The records that follow are to be printed exactly, with no images.

## Stored records:

•••••

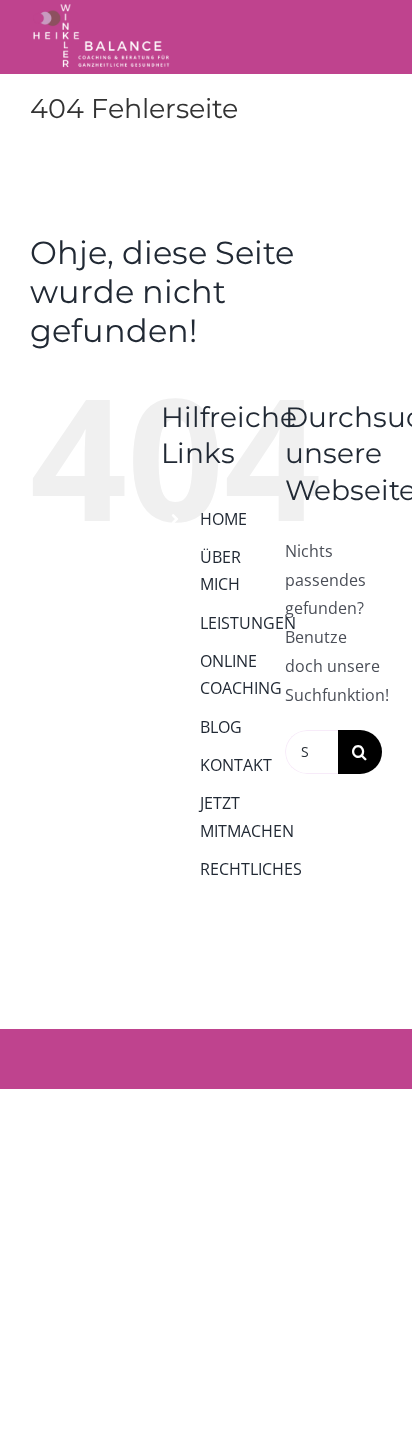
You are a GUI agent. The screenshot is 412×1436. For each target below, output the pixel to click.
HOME (223, 519)
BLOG (221, 727)
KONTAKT (236, 765)
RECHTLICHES (251, 869)
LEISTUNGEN (248, 623)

•••••

## OUTPUT FOR THIS TASK:
You are a GUI agent. The screenshot is 412×1436. For each target below, output the pixel to click.
HOME (223, 519)
BLOG (221, 727)
KONTAKT (236, 765)
RECHTLICHES (251, 869)
LEISTUNGEN (248, 623)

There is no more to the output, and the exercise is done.